Se supporter les uns les autres, avec beaucoup de patience et de douceur, se compléter, se solidariser, s’accepter différent mais complémentaire, vivre comme une seule et unique personne, en un mot être unis, voilà ce à quoi nous invitent et devraient nous conduire les célébrations eucharistiques que nous vivons au quotidien.
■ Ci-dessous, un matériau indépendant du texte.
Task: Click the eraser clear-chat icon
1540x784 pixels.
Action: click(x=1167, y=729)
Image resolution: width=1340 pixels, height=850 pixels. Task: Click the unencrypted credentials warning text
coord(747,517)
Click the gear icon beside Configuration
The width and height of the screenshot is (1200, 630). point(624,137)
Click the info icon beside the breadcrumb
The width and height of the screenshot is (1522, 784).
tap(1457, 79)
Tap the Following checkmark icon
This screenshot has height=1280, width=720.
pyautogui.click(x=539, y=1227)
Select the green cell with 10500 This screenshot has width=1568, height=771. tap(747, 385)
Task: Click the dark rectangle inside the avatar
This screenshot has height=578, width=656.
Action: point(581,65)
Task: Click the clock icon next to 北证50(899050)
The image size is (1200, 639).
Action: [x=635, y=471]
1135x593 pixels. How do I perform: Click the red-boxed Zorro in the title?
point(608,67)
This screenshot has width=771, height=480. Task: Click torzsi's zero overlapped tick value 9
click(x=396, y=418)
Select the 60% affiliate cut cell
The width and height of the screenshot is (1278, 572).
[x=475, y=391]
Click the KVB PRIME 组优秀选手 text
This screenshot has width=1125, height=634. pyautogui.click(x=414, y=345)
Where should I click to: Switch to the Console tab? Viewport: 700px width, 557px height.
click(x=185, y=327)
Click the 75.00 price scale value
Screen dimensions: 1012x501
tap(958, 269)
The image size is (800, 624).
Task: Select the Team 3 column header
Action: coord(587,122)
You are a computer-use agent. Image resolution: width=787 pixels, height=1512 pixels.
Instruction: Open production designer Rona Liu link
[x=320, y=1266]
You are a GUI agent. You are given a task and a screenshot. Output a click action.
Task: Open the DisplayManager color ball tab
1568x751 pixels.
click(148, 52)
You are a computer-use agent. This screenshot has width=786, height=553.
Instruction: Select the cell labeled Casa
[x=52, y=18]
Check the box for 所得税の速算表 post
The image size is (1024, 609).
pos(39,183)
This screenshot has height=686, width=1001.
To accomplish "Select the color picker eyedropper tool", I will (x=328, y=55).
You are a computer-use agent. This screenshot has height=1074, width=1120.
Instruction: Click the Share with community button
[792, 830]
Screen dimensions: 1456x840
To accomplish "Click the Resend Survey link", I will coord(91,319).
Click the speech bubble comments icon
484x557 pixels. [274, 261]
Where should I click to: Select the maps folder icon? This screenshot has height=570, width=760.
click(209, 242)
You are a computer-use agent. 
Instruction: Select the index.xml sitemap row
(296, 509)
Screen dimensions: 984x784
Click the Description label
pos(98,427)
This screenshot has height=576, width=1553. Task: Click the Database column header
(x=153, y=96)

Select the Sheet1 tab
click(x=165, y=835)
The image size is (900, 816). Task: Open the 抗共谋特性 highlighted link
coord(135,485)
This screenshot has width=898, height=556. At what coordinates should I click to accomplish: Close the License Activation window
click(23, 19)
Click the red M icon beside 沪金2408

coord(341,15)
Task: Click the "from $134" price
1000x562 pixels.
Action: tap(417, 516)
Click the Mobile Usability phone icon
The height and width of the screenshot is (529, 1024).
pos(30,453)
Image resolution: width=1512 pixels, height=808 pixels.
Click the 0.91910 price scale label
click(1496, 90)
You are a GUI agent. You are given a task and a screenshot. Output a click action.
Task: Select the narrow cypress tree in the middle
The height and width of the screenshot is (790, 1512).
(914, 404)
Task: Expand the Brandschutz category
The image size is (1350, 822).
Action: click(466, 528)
Bien que l’Apôtre Jean, dans l’Évangile de ce dimanche, veuille nous faire découvrir, dans la multiplication des pains, l’annonce de l’Eucharistie ; ce sacrement que Jésus créa le jour de la Saint Cène et dont les Apôtres et toute leur suite, jusqu’à nous aujourd’hui seront les dépositaires, il serait bien de regarder le plus près possible les détails de cet épisode pour comprendre que ce sacrement nous incite à l’unité, à la complémentarité et surtout au partage ou à la mise en commun de tout ce qui nous pouvons être ou posséder pour que personne ne souffre continuellement des manques cruels.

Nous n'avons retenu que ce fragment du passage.